AJMC: Are there emerging diagnostic tools or biomarkers that could help detect CRC earlier in this population?
Karlitz: There are new screening options for CRC. Exact Sciences has a new iteration of Cologuard called Cologuard Plus, optimized for higher sensitivity and specificity. Specificity is, obviously, the ability to detect lesions if they're present. Specificity correlates with the false positive rate, so this test has excellent sensitivity for early-onset CRC and also precancerous polyps.
I'm a gastroenterologist. I'm very interested in polyps with high-grade dysplasia. These are polyps with histologic changes that are sort of on the brink of becoming cancer but are not quite cancer yet. The Cologuard Plus test has a sensitivity of about 75% for high-grade dysplasia, and that's just for one application of the test. With things like stool-based testing, you get a cumulative sensitivity over time. For Cologuard, if you're getting the test every 3 years, you have multiple shots to pick up these polyps and prevent the development of cancer or pick it up at an earlier stage.
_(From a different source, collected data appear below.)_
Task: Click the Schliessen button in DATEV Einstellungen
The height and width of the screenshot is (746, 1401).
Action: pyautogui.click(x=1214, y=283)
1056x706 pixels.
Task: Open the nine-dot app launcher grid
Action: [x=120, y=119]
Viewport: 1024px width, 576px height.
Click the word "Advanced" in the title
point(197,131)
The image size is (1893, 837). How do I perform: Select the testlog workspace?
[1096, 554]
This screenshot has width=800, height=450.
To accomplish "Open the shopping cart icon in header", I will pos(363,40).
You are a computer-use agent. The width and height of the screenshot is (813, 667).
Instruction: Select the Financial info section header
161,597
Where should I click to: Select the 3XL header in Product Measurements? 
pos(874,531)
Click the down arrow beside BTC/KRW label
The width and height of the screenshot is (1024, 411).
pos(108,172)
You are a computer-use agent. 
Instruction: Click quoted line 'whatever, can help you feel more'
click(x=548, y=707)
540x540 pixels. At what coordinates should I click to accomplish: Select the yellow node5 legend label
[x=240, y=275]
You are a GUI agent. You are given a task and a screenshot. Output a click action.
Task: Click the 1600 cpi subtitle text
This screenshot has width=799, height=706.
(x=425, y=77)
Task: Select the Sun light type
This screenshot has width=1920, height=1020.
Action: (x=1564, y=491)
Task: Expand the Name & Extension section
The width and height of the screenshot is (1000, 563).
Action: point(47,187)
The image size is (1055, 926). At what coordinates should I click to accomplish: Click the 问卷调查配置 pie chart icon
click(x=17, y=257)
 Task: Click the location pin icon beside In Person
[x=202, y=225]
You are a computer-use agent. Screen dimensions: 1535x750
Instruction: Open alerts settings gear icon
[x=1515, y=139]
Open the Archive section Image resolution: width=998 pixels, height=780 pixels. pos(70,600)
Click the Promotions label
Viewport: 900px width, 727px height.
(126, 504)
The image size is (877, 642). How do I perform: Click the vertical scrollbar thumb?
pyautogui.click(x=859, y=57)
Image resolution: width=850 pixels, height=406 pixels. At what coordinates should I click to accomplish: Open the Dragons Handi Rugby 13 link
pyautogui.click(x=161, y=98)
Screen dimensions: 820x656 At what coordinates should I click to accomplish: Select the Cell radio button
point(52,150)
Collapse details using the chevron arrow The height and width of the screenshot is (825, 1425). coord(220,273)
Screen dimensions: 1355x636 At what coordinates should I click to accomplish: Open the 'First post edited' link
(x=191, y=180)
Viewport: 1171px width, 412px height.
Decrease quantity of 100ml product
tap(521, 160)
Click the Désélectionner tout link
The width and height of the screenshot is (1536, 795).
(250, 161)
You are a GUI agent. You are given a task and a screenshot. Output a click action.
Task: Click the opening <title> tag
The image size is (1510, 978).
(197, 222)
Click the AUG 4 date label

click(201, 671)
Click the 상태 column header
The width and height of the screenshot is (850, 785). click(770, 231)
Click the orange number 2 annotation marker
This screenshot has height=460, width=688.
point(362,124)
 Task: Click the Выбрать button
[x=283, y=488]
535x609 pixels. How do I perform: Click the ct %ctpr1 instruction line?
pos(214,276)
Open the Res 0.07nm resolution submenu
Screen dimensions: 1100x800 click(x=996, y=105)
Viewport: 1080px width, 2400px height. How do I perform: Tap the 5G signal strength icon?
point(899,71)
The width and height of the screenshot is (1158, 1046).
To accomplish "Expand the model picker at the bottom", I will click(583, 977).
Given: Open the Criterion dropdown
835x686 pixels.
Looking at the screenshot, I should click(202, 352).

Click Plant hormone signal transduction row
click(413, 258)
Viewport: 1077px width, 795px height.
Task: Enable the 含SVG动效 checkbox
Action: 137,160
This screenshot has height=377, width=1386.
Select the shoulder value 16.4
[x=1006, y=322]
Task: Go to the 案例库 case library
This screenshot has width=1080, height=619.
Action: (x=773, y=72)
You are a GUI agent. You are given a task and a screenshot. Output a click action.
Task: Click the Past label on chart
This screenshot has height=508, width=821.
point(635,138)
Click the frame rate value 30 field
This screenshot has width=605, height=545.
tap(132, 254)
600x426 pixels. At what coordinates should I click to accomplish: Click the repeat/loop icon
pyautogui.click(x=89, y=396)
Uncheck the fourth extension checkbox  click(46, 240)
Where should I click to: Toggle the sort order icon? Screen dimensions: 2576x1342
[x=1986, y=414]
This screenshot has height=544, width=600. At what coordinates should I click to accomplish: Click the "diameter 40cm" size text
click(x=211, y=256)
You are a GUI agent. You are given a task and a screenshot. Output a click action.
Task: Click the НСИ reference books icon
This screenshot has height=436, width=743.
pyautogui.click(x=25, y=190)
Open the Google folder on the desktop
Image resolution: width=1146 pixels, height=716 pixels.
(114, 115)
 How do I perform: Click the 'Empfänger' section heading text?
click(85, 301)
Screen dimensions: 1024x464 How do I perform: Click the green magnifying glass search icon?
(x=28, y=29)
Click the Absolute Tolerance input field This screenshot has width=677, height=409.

People may be hearing things about some of the new blood tests for CRC screening. These tests have limitations in their ability to detect early-stage CRC. In particular, they could be very limited in their ability to detect precancerous polyps compared with something like Cologuard or a colonoscopy. I think people need to be aware of the limitations when they hear about these blood tests and that tests like Cologuard and a colonoscopy are much better at detecting polyps.
With stool-based testing, like a fecal immunochemical test (FIT) or Cologuard, or even blood tests, if you have a positive test, you have to get a complete colonoscopy. For Cologuard, if your test is positive, you want to complete the colonoscopy so that you can find the lesions and, if they're polyps, remove them. Our real-world evidence team has been monitoring adherence and time to follow-up colonoscopy after a positive Cologuard test and compared that with FIT testing.
We've used these very large claims databases to try and figure that out, and what we saw in the 45- to 49-year-old population was that completion of colonoscopy after a positive Cologuard test was 85% vs only 35% for FIT. This is something we're really keeping an eye on, because it's about adherence to not just completing the stool-based test but also getting that follow-up colonoscopy.
AJMC: Looking ahead, what clinical, behavioral, or policy-based interventions could most effectively reverse the rising trend in CRC mortality?
Karlitz: Clinically, acting early on symptoms, confirming symptoms, knowing your cancer family history, and getting screened on time are the pillars I mentioned.
Behavior-related risk factors, many of which are modifiable, can also be addressed. Like a sedentary lifestyle, you could hopefully change that and avoid certain foods that may be associated with increased cancer risk. I think some of these behavioral issues can be addressed
In terms of policy, obviously, you want to make sure to minimize or completely avoid out-of-pocket costs, particularly for screening. There has been legislation addressing this; fortunately, we’ve made a lot of headway with that.
The last thing I wanted to talk about is patient navigation. Helping individuals complete a CRC screening test, and if that screening test is noninvasive, like Cologuard, making sure that they’re educated on what a positive test means and that they need a colonoscopy is going to be really critical. At Exact Sciences, we have a robust patient navigation service, including in Spanish, and I think that really contributes to some of the high adherence we’re seeing with Cologuard testing.
Navigation is really important. It was also critical at the safety-net hospital where I was chief [Denver Health Medical Center]. We focused on navigating individuals from primary care into the endoscopy unit, which was a critical area of focus that I had when I was at that hospital.